The technical side of the film has its own sign of the times too as the color grading and filming style fit in with everything that Michael Bay was doing at the time as well as damn near every other action, horror, or drama director of the time who felt they had a pizazz going that would capture the cultural zeitgeist. This extends to the camera angles and music used for the movie that fit right in with everything else happening from the mid to late 90s. for a modern comparison, it’s very similar to the lens flairs that get made fun of in the most recent decade of filming. You could probably guess the year within a 2-year window just by watching parts of the movie. Finally, its impossible to talk about the 90s without discussing Nicolas Cages star power, particularly post his Oscar win for Leaving Las Vegas.
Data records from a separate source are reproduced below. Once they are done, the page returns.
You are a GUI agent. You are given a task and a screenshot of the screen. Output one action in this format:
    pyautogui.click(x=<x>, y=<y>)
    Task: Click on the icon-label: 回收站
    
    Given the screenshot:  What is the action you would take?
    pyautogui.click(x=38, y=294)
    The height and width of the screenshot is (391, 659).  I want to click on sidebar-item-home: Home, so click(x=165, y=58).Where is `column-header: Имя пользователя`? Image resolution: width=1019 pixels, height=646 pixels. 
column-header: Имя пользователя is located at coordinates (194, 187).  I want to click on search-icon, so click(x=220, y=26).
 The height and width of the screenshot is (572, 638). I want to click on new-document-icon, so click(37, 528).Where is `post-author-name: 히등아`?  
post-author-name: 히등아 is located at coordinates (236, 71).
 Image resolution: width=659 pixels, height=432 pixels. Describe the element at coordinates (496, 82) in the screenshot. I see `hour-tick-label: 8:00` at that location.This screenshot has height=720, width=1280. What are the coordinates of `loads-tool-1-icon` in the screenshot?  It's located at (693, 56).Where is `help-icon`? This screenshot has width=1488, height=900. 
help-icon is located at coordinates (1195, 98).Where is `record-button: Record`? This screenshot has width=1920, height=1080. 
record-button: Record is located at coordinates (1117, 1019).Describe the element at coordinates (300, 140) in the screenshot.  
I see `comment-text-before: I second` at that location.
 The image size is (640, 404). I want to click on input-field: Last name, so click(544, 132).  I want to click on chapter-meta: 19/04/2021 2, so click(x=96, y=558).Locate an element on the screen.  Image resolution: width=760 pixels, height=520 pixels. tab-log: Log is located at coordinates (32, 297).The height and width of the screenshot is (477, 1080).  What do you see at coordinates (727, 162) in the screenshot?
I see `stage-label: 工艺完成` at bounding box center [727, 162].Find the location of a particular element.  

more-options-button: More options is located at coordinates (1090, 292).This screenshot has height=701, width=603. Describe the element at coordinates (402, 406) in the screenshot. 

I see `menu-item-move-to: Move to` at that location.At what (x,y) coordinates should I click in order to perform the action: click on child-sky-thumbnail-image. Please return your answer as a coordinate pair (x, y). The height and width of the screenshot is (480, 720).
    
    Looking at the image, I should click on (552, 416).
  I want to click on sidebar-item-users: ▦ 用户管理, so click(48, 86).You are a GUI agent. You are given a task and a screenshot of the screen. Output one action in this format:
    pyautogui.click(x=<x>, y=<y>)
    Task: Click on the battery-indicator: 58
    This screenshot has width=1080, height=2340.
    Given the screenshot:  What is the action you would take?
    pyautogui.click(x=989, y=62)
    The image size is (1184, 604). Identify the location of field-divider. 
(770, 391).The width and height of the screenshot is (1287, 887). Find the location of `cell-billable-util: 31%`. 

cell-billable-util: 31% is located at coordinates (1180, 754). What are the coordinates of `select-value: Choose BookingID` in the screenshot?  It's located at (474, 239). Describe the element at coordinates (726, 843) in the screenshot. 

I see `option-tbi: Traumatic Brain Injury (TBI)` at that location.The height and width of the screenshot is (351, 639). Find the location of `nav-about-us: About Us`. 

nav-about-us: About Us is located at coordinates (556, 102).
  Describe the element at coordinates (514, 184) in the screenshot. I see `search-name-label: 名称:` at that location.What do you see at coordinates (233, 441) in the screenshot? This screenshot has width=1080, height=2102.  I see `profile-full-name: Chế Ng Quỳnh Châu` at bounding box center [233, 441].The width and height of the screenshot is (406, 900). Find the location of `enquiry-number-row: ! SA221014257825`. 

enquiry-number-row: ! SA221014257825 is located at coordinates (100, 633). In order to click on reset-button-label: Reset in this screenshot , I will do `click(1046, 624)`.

The next year would give us The Rock followed by Con Air and Face Off in 1997. Snake Eyes the next year and then 8mm was paired with Bringing Out the Dead in 1999. Look at the directors and actors he worked with. His star power was something else at this time.

What Holds Up

This movie falls under the unfortunate flag of both what if and the sum being less than its parts. What holds up though? The story is a mean and gritty one with 75% of the humans we see not exactly being good, reputable people. It’s a mean movie with a mean story that unfortunately could have been even angrier, and we will sadly never see that. It has some wonderful performances from a young Joaquin Phoenix, a reliably slimy Peter Stormare, also slimy Anthony Heald, Chris Bower, and a True Romance level creep performance from the late, great James Gandolfini. The scene where they confront Cage and kill Phoenix before infighting with each other shows off how great all these guys are, and we are lucky to get them all in the same place.

This also leads to great lines like there’s no honor between perverts and pornographers to name just one gem that comes from Mr. Walker’s script. The actual titular 8mm snuff film is also unsettling as hell and sold to perfection by anyone that watches them. for the problems I have with cage, I think his intensity and disgust from the moment he watches the film to the end when he needs the catharsis of revenge is done really well. Unfortunately…

8mm (1999) – The Test of Time

What doesn’t hold up

The rest of Cages’ performance is very lackluster. He doesn’t have the crazy outbursts we are accustomed to seeing and he is just never fully unhinged like he is in most of the other movies he made during that 5 year stretch we mentioned earlier. I hate to say it but I think we missed out on a superior film here with Russell Crowe operating with some version of the original script and idea. I like Nic Cage. I like his crazy unhinged performances, I like when he puts everything he has into his straight man dramatic roles, I love him in every genre he has shown up in but he just doesn’t have it here and it hurts the movie. He isn’t a bit part or a secondary character, he is the avatar for the audience and the one that guides our attention for 2 hours and 3 minutes. The movie has really great aspects to it but it is also a little bit too long and a little but too slow at points when the jolt it needs to push it over the edge just isn’t there.


8mm is sadly a case of what could have been vs what we have. The movies it takes it’s inspirations from are far better experiences and the parts just don’t add up together to make the best sum. While many of the performances are great, the lead actor weighs the production down with a mostly sleepy portrayal. The story itself is good but was neutered down to lose some of its edge. While Scream Factory did what they always do and gave fans and collectors a worthy physical copy, the movie is destined to be mostly discussed in smaller circles and falls short of the potential it once had. It had been over 20 years since I saw the movie and while I remembered the most interesting parts, the rest I had forgotten about just like I did shortly after rewatching it for this episode. 8mm is a slow and ultimately frustrating watch as the movie we could have had stays tantalizingly out of our grasp while what we ended up with sadly doesn’t stand the test of time.